Video-based Reconstruction of Urban Environments
Since September 2005 I have worked on the DARPA UrbanScape project, which aims at the real-time 3-D reconstruction of urban scenes. The video-based part of UrbanScape that is carried out by the UNC computer vision group led by Marc Pollefeys and the computer vision group from the Center for Visualization and Virtual Environments of the University of Kentucky led by David Nistér. We work on both the video collection system that can record to disk eight high-resolution video streams at 30 frames per second as well as the 3D reconstruction system that generates 3D models from these videos. More information on UrbanScape can be found at the Urban 3D Modelling from Video webpage.

My efforts are mainly in the second part of the processing pipeline that addresses dense 3D reconstruction.
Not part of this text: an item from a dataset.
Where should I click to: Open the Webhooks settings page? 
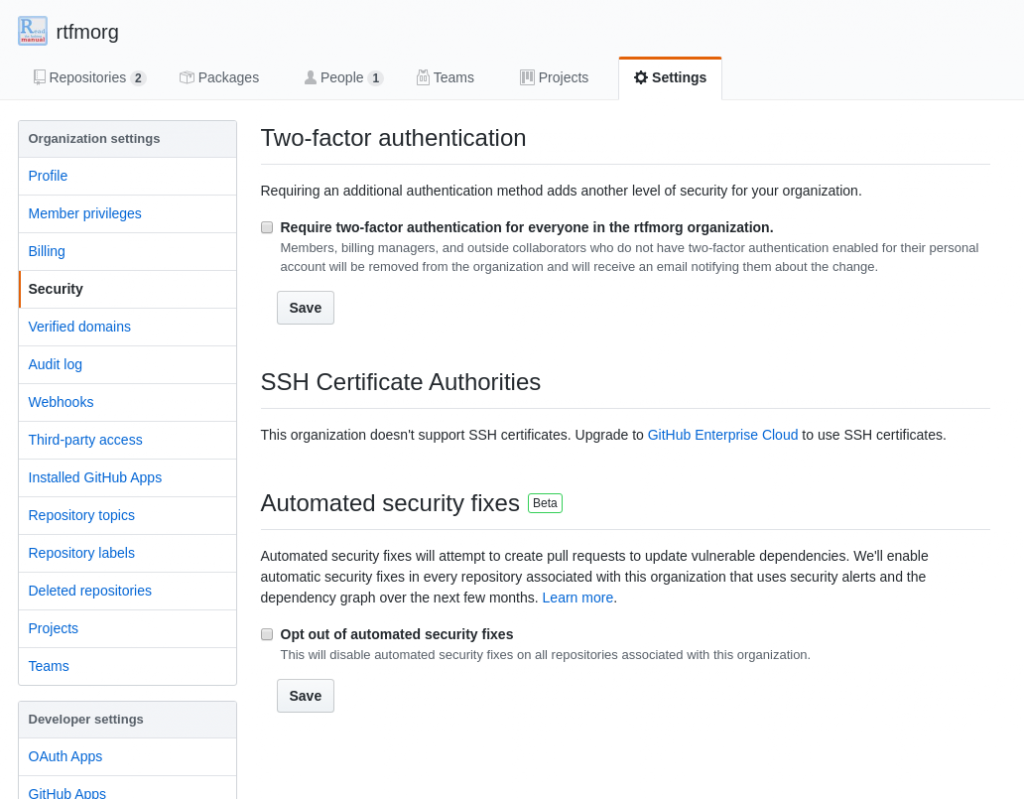point(60,401)
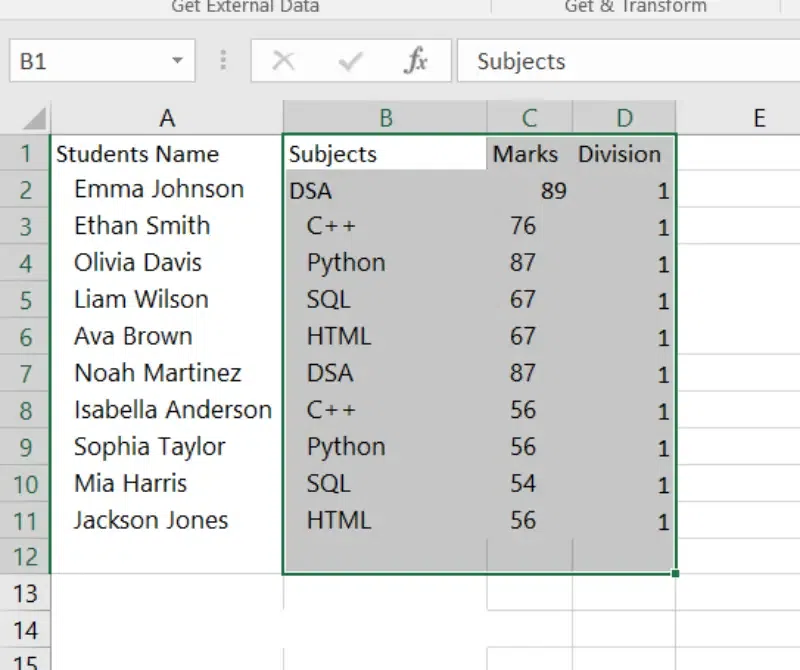The image size is (800, 670).
Task: Click the formula bar text Subjects
Action: (x=521, y=62)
I have also made smaller contributions in the first part of the pipeline that addresses feature tracking, camera pose estimation and georegistration. Modules that I have worked on include:
  • the stereo engine that runs at several frames per second
  • fusion of depth maps from a single video stream in order to obtain reliable depth estimates
  • fusion across video streams to achieve maximum coverage and to select the best model for surfaces visible in multiple cameras
  • 3D model generation where the aim is to remove redundancy and obtain a compact representation that still preserves details.
Screenshots of models can be seen below. These reconstructions were made using videos from two-cameras. The model at the bottom comprises more than 2,600 frames. Close-ups show that features such as the ground plane which is viewed at an angle from the camera and thin objects such as the light pole on the right are reconstructed well. More pictures are available at the Urban 3D Modelling from Video webpage.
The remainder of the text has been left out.